KEJUTAN

109 25 0
                                    

Saka pamit esok paginya. Aku ingin mengantarnya, tapi Saka menolak karena bandara cukup jauh jaraknya dari rumahku. Ya, Saka akan mengambil transportasi paling cepat untuk menemui Bella. Kadang, aku lupa bahwa Saka sudah bertunangan. Walau Saka bilang tak ada embel-embel romantis dalam pertunangannya, tapi tetap saja itu adalah sebuah ikatan.

Aku melihat taksi Saka hingga menghilang di ujung jalan dan kembali masuk setelahnya. Aku sudah bilang untuk menyampaikan salamku pada Bella dan kalau sempat aku akan menjenguknya juga walau tak bisa secepatnya. Itupun kalau Bella masih sakit saat aku kembali ke sana, semoga saja Bella pulih lebih cepat.

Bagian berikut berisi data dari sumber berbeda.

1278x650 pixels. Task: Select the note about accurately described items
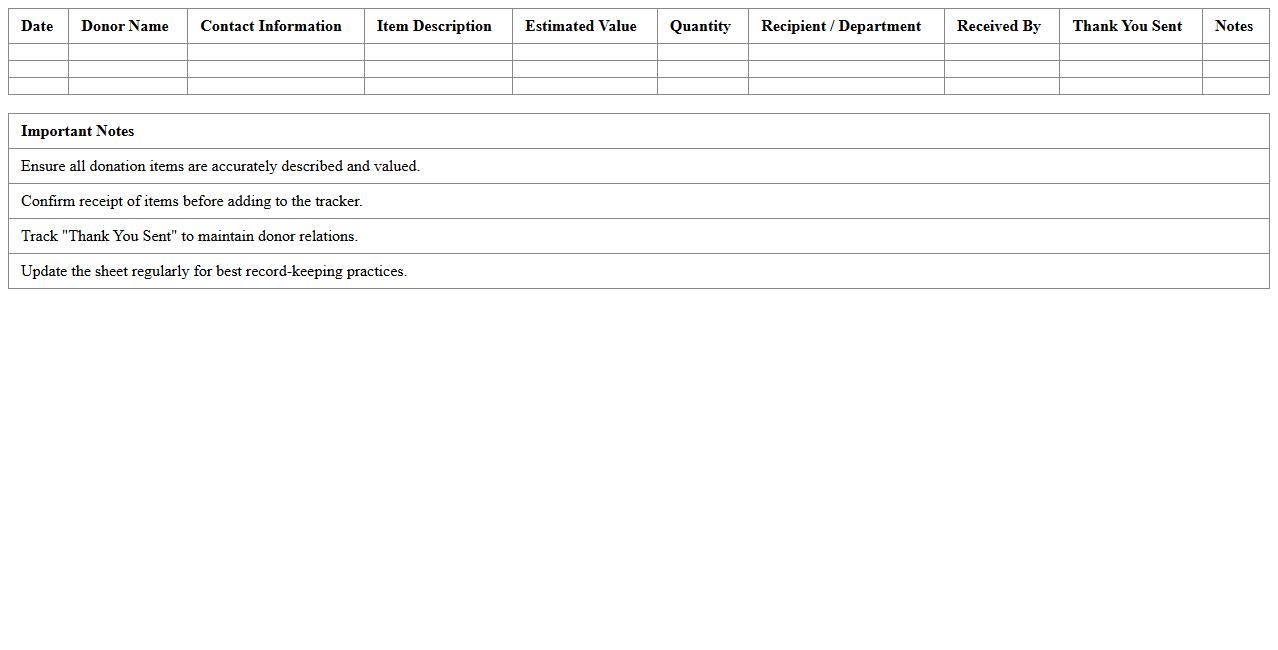pyautogui.click(x=220, y=166)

Sepeninggal Saka aku menghabiskan banyak waktuku dengan Ayah. Aku juga membuat janji dengan beberapa teman dekatku di SMA, berkumpul bersama dan main ke sekolah bertemu beberapa guru. Aku menikmati dua minggu liburanku di sini dengan baik. Memanfaatkan waktu yang ada bercengkrama dengan Ayah sebelum aku kembali masuk kuliah dan kami kembali hanya bisa bertemu lewat telepon.

Dua minggu bukan waktu yang lama jika dihabiskan bersama orang yang paling kita sayang. Rasanya berat ketika aku harus pamitan pada Ayah untuk kembali ke rumah Saka. Ayah mengantarku sampai stasiun dan melihatku hingga kereta berangkat. Perjalanan berjam-jam di kereta kulewati dengan tidur. Aku memang naik kereta malam agar sampai di kota Saka pagi hari.

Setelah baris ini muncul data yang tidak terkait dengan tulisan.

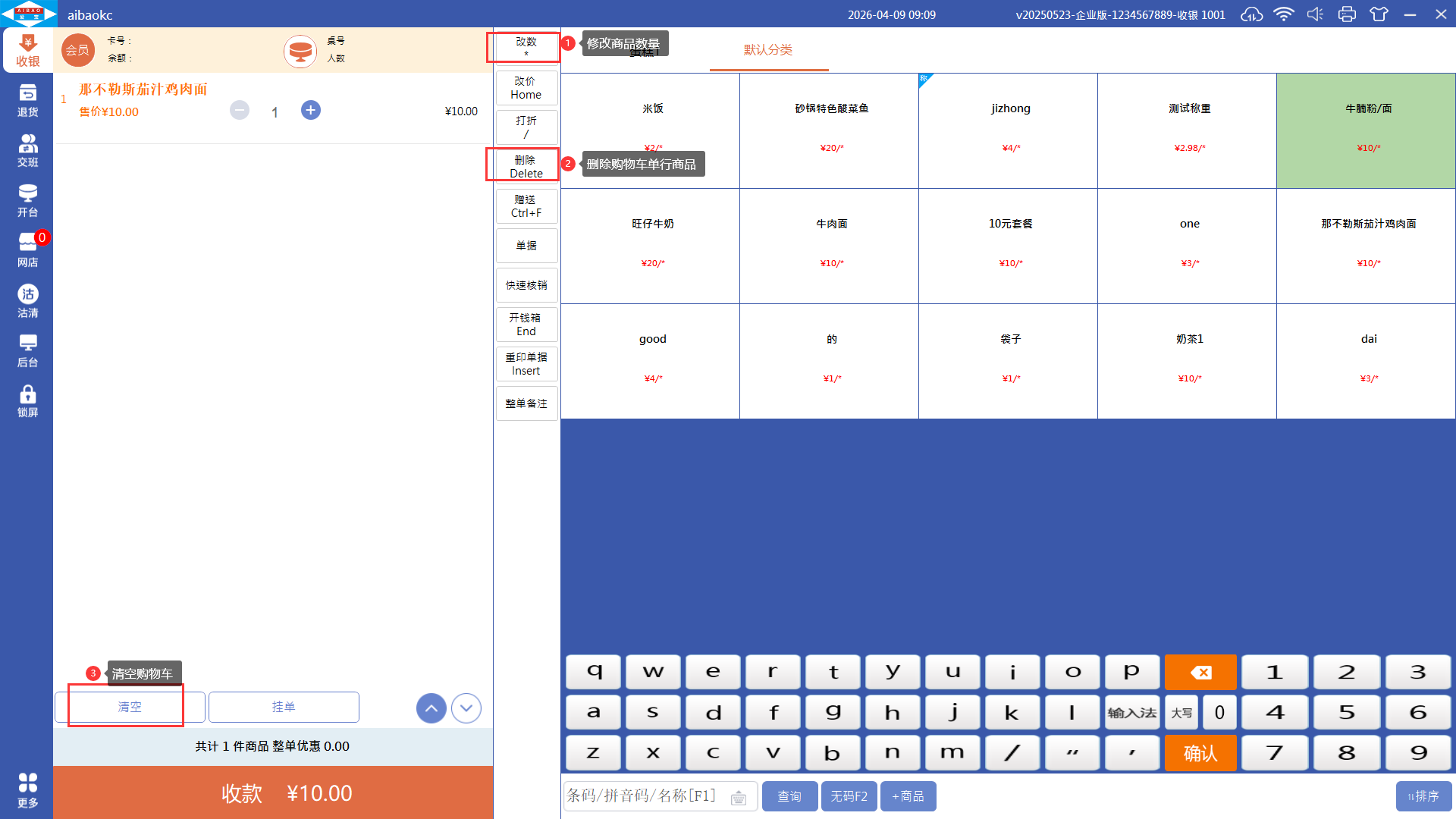The height and width of the screenshot is (819, 1456).
Task: Open the 后台 backend icon
Action: (x=27, y=351)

Paginya ponselku bergetar, telepon dari Saka masuk. Aku segera mengangkatnya.

“Halo?”

“Hai. Sampe mana, Ta?” suara khas Saka menggelitik telingaku. Ah, sudah seminggu lebih aku tak mendengar suaranya. Saka tak pernah menghubungiku sejak ia pulang, mungkin sibuk mengurus Bella.

“Dikit lagi sampe kayaknya.” Jawabku.

“Perlu dijemput?”

“Nggak usah. Nanti gue naik bis aja.”

“Gimana kalo gue panggilin taksi?”

“Gak usah. Lo sibuk pasti. Bella gimana?”

Saka diam sebentar, “Udah sehat, kok.”

“Salam buat Bella.”

“Oke. Hati-hati.”

Aku mengangguk sebagai jawaban, walau sadar Saka tak bisa melihatnya. Aku menutup telepon dan membereskan tasku. Beberapa menit kemudian pengumuman sampainya kereta di tujuan terdengar. Aku memakai kembali maskerku dan bersiap turun saat kereta merapat di peron. Tak lupa aku menenteng sebuah kardus berisi sedikit oleh-oleh untuk orang rumah, sementara sebagian lainnya aku masukan ke dalam tas ranselku.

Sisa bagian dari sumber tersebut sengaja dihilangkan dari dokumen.